Deux victoires d’affilée cette saison, le Stade Rennais ne l’a fait qu’une fois. C’était au cœur de l’hiver : Toulouse au Stadium (0-5) puis Nancy en Coupe de la Ligue (2-1) tombaient sous le feu des Rouge et Noir. Signe du destin ou pas, la réception de Lille en… Coupe succède à un déplacement heureux au Stade Vélodrome (0-1). Entraîneur du club breton, Philippe Montanier refuse toute superstition. "On a fait deux nuls contre eux en championnat mais à chaque fois c’était des matchs difficiles. (…) On va être les challenger de ce tour de Coupe mais on aura toutes nos chances." Loin d’être assuré du maintien en Ligue 1 (16e avec 34 pts), Rennes est friable dans son enceinte de la Route de Lorient (4 victoires, 7 nuls, 4 défaites. D’où la prudence de Montanier, exprimée sur le site officiel du club. "On n’est pas très performant chez nous depuis le début de la saison. L’avantage de recevoir s’atténue avec l’écart de niveau entre le LOSC et nous."

Montanier bien installé

Fragilisé par deux séries négatives en fin d’année dernière (4 défaites d’affilée) puis début mars (3 revers consécutifs), l’ancien technicien de Boulogne-sur-Mer et Valenciennes a reçu le soutien indéfectible de ses dirigeants, dont Frédéric de Saint Sernin, propriétaire du club. "Avec Philippe Montanier, ce n'est que le début d'une aventure de trois ans." Durablement installé en Ile-et-Vilaine, l’ex-gardien de but veut faire évoluer les mentalités dans une formation marquée par ses nombreux échecs en Coupes ou en championnat ces dernières années. "J'y suis arrivé partout. Le gros problème est de persuader nos joueurs que leur performance doit être collective et non individuelle, expliquait Montanier dans France Football. Aujourd'hui, on veut devenir quelqu'un ; avant, on voulait faire quelque chose ensemble."

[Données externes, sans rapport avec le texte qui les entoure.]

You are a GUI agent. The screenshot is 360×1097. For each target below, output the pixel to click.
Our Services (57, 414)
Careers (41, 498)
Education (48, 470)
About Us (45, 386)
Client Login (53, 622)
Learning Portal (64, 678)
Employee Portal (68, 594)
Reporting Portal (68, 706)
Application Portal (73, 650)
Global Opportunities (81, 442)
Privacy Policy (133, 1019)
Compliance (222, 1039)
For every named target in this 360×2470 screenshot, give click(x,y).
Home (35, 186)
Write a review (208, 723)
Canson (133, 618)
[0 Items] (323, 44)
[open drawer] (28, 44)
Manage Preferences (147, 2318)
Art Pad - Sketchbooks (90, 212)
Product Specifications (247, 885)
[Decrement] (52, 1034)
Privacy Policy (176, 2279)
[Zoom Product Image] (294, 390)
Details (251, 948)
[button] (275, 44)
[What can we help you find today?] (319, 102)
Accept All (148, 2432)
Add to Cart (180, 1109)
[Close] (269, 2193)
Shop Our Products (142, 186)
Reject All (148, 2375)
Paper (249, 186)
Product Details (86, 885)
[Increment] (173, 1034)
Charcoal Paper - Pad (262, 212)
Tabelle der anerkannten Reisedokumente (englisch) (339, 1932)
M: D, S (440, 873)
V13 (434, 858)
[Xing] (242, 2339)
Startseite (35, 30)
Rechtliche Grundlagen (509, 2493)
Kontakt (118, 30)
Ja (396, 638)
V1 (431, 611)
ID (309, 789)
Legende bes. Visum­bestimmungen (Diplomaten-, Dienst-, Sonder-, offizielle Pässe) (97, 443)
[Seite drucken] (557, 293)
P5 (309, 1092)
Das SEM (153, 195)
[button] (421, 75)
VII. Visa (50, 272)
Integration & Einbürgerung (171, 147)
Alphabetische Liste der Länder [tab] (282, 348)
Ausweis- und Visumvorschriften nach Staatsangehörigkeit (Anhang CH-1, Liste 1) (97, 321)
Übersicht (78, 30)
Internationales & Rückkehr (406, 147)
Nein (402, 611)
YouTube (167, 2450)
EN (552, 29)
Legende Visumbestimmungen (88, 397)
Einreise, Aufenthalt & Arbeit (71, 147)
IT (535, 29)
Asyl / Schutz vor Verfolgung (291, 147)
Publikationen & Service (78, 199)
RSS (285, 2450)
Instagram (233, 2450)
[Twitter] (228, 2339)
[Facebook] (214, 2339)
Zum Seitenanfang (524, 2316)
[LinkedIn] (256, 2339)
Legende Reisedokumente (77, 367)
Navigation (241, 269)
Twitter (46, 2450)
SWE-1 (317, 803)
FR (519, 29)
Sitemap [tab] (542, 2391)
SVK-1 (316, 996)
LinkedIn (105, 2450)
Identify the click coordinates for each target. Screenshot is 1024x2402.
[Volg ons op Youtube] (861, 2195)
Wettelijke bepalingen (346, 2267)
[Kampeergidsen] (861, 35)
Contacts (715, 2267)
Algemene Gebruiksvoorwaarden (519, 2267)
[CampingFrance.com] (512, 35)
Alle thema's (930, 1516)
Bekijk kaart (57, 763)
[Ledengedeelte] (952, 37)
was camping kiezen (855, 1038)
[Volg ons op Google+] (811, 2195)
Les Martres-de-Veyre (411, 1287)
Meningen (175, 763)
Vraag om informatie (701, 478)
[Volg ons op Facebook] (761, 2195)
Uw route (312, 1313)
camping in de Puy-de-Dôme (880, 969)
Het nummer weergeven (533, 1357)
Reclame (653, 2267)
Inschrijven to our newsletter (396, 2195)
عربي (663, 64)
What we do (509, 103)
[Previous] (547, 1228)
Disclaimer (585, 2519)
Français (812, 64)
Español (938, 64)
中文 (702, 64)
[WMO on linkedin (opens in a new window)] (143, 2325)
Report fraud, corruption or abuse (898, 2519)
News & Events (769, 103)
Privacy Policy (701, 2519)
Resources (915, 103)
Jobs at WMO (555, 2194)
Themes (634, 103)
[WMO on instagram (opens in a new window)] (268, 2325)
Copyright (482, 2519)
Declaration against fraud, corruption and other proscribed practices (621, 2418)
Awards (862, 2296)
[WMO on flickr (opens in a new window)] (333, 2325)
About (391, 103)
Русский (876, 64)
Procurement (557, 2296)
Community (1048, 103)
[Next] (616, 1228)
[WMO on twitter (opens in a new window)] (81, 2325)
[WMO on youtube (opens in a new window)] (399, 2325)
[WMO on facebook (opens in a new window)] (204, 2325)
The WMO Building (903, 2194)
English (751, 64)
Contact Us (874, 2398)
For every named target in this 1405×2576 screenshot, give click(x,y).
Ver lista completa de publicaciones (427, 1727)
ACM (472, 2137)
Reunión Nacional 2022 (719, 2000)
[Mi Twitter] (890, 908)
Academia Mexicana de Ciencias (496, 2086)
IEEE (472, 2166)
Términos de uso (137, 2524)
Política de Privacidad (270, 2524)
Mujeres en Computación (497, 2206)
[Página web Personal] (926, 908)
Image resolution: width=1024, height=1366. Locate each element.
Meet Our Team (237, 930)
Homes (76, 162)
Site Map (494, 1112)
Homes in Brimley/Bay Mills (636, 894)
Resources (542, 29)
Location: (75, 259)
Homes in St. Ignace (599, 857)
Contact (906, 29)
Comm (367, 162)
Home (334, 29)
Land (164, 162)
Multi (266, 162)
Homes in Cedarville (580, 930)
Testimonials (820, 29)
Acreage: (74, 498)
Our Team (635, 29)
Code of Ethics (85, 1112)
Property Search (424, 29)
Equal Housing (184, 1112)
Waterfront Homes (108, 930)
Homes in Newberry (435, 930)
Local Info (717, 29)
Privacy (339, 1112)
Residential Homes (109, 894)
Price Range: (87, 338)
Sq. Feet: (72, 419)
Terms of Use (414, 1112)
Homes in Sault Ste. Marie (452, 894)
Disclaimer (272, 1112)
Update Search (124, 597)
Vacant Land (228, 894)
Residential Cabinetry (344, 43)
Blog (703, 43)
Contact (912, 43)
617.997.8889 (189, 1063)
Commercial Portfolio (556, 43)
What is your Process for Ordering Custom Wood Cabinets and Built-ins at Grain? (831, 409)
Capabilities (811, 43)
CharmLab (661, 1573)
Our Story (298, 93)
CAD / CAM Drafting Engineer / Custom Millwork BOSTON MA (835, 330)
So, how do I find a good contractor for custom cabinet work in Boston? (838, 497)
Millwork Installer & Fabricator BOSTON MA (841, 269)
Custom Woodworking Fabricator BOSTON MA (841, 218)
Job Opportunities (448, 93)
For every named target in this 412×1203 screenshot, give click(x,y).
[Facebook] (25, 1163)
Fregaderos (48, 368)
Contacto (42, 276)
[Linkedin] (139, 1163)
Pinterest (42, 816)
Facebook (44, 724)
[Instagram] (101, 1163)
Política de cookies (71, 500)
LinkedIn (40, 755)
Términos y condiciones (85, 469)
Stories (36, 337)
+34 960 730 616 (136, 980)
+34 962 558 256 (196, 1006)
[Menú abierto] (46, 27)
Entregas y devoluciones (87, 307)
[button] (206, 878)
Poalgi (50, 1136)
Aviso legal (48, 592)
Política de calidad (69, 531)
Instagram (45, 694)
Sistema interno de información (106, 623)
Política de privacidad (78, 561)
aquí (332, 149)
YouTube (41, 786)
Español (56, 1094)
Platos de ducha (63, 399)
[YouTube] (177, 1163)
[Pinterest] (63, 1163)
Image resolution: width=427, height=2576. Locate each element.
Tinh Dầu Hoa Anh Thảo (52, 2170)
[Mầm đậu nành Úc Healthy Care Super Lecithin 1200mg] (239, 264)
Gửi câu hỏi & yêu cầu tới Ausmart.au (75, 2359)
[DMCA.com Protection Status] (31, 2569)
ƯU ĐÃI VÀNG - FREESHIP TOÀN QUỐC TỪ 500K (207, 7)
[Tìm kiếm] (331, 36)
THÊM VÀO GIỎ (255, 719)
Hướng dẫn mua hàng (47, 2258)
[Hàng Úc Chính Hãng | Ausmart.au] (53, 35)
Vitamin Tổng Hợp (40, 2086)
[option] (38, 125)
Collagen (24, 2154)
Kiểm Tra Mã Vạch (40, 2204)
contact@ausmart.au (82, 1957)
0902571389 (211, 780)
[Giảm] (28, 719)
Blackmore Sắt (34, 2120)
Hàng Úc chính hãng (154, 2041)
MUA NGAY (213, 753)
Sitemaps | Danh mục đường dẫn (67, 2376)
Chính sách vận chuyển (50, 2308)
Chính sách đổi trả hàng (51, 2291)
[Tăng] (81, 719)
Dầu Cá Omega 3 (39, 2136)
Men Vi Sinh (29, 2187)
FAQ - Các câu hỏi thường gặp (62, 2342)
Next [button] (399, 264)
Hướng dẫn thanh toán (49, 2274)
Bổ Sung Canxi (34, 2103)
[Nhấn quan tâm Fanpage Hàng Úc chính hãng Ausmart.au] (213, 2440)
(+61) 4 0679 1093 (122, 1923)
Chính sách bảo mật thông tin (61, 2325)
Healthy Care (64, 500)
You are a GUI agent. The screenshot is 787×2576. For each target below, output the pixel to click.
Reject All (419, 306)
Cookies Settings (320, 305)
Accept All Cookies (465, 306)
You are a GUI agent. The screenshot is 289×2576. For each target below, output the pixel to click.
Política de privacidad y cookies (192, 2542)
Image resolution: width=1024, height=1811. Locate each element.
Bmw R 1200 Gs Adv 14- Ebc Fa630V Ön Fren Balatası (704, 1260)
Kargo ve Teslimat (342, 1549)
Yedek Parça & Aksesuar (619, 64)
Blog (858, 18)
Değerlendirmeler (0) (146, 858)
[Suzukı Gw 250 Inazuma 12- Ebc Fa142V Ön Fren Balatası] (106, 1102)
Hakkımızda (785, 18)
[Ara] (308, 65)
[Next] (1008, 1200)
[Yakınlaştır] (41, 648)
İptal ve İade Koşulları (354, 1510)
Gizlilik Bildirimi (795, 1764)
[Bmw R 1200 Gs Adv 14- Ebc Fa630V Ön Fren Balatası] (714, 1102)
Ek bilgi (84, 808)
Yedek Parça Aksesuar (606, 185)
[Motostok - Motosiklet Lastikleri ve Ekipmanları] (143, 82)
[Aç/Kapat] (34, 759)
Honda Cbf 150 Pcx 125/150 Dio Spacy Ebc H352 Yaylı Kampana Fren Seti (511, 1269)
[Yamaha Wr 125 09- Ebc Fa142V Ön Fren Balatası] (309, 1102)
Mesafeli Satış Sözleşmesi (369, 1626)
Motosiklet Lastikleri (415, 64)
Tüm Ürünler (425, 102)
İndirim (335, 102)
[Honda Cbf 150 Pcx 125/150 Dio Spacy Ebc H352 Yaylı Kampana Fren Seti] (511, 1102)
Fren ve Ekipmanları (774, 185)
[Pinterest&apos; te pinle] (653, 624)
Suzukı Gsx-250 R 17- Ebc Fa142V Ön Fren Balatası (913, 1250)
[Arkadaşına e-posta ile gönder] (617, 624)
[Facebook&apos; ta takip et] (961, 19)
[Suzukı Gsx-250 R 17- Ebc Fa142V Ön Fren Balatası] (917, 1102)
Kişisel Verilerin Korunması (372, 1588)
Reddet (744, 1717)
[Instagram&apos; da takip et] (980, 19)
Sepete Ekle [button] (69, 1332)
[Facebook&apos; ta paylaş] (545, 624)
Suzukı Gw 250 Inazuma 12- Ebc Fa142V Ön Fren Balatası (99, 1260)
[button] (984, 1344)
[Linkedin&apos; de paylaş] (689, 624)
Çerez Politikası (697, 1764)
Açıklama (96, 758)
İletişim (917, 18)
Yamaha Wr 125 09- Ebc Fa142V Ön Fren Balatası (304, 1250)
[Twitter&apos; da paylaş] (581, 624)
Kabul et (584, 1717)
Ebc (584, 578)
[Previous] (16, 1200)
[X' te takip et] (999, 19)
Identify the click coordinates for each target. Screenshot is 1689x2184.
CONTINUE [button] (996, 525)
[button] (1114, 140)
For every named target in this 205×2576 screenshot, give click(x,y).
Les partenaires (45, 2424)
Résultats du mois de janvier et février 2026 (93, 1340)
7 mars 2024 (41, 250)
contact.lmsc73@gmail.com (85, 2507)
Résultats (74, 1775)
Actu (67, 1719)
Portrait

Meilleur entraîneur de Ligue 2 à l’issue de la saison 2008/2009, honoré du même titre en Liga la saison dernière, celui qui a ramené la Real Sociedad en Ligue des champions n’a jamais échoué. En Espagne, il a "mis un an et demi pour y parvenir." Mais parvenir à quoi ? A conjuguer beau football et résultats. Cette saison, les supporters bretons sont sevrés des deux. "Un bon match, c’est à la portée de toutes les équipes, celles qui luttent avec nous pour le maintien font aussi de bons matchs. Ce qu’il nous faut, c’est deux, trois, quatre gros résultats à la suite", réclame Philippe Montanier.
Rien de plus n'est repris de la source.